Solidly isn’t as subjective as one may think. Often it is just the quantity of labour put in. If someone does not have material ready to edit then I may consider submission of rushes from previously shot material that you may want to re-edit/re-visit.
For the 2 rasikas—a long written piece that demonstrates interest in thinking about the moving image. A curriculum vitae.
All applicants should submit a page on their involvement with the moving image, their backgrounds. Very often this helps in a one-on-one engagement within a small group.
Deadline for submission
Video material on dvd and written material printed out, in Sarai by May 7th.
Participants will be notified by May 15th.
Workshop fees should be paid to Sarai, 100 % in advance by June 1st.
Equipment reserved for the workshop
One computer with editing software for image and sound.
A camera with a microphone.
For a period a DAT recorder with a professional microphone.
Rs.7,500 per person for the 7 places. The 2 rasikas fee is Rs.2,500.
About Kabir Mohanty
(from the catalogue for “Song for an ancient land”, Solo Show, GallerySKE, Bangalore, October 29-Dec 2, 2006.)
I have been working in both film and video for some time now and have made about ten films and videos. Most of my work has been shown in film and video festivals in India and abroad including Oberhausen, Rotterdam, Torino, Hawaii, World Wide Video Festival Amsterdam and Bombay.
Sometimes I have been part of art shows like Sidewinder, which was a residency cum exhibition, hosted by CIMA in 2001-02 where I showed a short fiction film, “and now i feel i don’t know anything”.
Currently at the Tate Modern is a show on the tradition of experimentation in Indian film and video starting with Dadasaheb Phalke, titled Cinema of Prayoga, which I am a part of.

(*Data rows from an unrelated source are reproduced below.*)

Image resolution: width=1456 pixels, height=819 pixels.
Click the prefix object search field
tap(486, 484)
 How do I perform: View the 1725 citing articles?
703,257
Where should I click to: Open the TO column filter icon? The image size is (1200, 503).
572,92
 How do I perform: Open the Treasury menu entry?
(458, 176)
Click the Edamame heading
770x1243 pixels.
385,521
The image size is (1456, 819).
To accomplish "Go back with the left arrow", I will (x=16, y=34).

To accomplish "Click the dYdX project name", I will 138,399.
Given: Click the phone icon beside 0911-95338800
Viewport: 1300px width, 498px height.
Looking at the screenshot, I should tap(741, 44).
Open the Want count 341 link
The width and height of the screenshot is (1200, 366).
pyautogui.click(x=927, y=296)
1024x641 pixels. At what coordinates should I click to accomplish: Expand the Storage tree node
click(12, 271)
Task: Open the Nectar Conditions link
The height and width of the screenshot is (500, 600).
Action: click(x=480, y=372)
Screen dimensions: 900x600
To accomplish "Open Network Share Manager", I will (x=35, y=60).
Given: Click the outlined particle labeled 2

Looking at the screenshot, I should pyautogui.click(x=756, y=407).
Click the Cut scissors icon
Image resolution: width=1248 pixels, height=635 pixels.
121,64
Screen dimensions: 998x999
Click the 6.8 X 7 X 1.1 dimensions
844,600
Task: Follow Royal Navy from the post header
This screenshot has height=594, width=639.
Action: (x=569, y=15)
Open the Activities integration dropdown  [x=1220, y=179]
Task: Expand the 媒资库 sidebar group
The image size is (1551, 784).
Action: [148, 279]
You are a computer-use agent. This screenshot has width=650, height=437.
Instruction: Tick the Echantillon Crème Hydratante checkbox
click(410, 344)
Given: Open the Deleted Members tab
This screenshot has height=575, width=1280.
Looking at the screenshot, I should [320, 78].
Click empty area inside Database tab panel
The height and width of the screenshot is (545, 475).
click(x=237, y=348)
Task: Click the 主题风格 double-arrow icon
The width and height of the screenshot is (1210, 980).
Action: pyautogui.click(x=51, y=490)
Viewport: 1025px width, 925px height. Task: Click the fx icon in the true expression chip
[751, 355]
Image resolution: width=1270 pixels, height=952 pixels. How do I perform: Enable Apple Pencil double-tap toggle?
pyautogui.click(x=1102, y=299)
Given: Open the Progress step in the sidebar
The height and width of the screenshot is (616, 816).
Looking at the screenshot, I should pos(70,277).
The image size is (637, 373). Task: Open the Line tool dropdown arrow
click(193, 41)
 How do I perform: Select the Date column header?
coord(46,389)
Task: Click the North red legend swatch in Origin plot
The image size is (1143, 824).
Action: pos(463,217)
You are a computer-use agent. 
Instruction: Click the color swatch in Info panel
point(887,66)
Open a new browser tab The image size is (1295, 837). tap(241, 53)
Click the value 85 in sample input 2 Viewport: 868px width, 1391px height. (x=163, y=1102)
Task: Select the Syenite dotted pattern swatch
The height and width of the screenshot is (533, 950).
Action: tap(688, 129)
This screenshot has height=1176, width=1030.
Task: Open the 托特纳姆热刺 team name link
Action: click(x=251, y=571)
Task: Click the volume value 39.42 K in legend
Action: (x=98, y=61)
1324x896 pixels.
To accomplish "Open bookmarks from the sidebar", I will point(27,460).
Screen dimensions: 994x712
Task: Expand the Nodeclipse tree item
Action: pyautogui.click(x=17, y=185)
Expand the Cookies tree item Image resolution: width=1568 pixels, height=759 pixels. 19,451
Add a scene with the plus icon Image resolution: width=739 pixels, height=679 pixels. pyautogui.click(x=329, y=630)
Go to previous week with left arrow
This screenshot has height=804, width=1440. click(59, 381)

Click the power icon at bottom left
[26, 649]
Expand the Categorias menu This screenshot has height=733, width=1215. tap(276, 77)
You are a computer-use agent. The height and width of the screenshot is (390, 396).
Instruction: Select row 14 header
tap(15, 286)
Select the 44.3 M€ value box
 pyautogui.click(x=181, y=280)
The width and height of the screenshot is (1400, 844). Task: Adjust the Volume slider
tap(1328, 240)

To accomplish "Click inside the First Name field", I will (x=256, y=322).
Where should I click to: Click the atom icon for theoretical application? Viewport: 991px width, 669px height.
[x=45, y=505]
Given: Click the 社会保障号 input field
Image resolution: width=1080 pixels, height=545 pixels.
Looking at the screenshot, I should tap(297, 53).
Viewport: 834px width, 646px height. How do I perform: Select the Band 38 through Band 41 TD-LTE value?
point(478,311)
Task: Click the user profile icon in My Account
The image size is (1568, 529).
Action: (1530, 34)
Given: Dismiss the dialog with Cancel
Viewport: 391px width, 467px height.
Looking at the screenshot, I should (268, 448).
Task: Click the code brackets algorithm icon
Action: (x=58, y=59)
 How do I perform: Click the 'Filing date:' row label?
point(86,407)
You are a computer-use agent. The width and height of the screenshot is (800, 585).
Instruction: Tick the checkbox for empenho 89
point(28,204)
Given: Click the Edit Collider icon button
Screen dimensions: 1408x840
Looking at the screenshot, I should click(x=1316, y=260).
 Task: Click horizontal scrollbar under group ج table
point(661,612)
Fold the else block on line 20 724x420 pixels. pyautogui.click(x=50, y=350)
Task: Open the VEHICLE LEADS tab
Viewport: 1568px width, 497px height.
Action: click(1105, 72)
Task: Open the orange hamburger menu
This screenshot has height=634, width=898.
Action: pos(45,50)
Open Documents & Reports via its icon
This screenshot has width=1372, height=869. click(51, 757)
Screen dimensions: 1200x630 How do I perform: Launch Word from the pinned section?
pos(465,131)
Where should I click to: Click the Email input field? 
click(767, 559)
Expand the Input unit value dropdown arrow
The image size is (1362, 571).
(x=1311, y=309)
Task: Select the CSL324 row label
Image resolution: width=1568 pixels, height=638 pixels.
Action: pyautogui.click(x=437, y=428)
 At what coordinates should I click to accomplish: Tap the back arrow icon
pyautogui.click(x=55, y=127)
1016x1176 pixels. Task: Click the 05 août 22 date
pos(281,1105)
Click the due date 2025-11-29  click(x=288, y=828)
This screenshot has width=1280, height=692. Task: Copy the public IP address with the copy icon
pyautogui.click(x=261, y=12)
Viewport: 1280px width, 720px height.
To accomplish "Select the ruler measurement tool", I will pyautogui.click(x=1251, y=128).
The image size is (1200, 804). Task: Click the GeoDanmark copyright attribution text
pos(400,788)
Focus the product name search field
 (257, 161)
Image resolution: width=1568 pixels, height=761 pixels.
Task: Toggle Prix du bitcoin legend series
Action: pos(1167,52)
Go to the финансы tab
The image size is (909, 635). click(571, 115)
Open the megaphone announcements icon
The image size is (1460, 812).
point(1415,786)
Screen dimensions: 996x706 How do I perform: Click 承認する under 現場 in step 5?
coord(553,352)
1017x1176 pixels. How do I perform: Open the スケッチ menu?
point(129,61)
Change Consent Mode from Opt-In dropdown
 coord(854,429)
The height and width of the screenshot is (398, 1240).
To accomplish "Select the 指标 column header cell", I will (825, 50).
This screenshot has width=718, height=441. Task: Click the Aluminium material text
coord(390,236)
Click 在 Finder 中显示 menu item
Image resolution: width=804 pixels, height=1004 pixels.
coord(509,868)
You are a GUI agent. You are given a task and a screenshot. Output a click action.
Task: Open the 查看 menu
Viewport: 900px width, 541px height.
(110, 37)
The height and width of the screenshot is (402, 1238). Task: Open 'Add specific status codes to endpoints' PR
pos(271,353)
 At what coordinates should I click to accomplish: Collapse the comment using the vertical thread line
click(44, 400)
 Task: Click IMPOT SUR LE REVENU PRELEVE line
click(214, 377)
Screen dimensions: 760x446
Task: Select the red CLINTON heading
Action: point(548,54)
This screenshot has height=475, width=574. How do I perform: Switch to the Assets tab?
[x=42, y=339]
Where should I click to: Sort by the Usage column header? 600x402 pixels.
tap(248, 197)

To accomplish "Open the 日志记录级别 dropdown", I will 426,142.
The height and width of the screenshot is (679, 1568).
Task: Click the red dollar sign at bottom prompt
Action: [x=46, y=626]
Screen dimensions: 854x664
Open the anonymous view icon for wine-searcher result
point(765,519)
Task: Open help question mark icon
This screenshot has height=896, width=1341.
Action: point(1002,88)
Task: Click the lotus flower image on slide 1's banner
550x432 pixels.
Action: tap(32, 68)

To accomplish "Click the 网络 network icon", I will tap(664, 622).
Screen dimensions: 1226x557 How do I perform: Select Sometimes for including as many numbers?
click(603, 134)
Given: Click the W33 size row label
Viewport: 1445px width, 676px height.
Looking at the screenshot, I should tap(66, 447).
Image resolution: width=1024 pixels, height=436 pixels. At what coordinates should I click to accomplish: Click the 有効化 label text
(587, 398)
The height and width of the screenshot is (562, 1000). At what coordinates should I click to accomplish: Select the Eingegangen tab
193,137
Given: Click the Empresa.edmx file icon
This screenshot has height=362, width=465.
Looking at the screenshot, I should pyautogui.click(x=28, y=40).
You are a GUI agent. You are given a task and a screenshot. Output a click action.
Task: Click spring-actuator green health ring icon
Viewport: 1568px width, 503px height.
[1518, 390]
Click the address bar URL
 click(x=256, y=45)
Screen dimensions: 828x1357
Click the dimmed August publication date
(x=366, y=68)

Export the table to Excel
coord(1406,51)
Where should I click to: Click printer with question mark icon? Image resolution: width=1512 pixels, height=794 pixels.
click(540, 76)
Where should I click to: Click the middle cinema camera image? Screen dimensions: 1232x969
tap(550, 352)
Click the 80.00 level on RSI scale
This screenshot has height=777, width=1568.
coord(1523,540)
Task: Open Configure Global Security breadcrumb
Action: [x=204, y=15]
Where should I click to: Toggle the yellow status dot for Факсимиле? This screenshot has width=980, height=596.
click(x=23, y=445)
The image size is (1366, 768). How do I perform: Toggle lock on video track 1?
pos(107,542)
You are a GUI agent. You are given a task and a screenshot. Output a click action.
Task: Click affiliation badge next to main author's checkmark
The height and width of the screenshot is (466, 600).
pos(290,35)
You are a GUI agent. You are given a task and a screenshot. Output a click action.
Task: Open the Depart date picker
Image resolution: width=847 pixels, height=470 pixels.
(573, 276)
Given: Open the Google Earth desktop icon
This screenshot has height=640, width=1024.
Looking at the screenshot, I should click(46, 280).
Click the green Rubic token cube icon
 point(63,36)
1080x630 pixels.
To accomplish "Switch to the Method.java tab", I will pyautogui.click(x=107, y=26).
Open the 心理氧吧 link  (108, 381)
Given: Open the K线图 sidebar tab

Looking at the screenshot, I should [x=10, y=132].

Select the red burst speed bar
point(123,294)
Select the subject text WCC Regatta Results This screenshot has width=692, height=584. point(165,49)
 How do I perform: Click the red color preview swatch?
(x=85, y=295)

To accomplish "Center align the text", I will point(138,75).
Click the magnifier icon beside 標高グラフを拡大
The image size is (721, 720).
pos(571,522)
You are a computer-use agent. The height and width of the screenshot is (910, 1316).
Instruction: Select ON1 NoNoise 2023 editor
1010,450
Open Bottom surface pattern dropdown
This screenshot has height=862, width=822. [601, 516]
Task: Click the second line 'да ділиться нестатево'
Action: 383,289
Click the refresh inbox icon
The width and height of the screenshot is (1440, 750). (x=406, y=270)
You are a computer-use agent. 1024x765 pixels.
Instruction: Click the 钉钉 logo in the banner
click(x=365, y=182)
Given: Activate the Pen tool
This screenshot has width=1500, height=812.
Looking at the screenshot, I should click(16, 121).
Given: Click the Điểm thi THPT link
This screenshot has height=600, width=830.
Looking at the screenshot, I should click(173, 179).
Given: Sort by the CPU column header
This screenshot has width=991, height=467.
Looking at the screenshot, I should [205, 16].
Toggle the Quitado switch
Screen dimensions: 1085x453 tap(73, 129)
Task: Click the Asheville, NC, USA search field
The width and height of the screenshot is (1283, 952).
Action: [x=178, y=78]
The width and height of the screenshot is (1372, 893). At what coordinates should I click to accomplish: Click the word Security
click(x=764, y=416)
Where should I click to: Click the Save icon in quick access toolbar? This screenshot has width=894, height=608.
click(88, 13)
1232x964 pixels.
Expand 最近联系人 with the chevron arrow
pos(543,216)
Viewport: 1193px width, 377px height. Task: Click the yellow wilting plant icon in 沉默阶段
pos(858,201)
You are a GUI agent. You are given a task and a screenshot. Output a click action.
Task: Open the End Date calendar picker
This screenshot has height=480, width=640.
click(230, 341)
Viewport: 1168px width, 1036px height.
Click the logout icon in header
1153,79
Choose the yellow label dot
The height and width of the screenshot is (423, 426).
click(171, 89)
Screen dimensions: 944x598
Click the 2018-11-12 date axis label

My training was at the University of Iowa where I obtained a masters in filmmaking in 1986. My teachers included the great filmmaker Leighton Pierce and film theorist Dudley Andrew, author of Major Film Theories, both full-time faculty at Iowa.
Over the years I have received international grants and production awards in the form of the Hubert Bals Fund, Rotterdam Film Festival, the Fond Sud Award from the Ministry of External Affairs, France, an individual artist grant from the Prince Claus Fund, Netherlands and a collaboration grant with sound designer, Vikram Joglekar from the India Foundation for the Arts, Bangalore. These have enabled more than what got produced as individual projects.
From September 2002 till June 2004, I was a Visiting Artist in the Department of Art, UCLA, and in residence for half that period.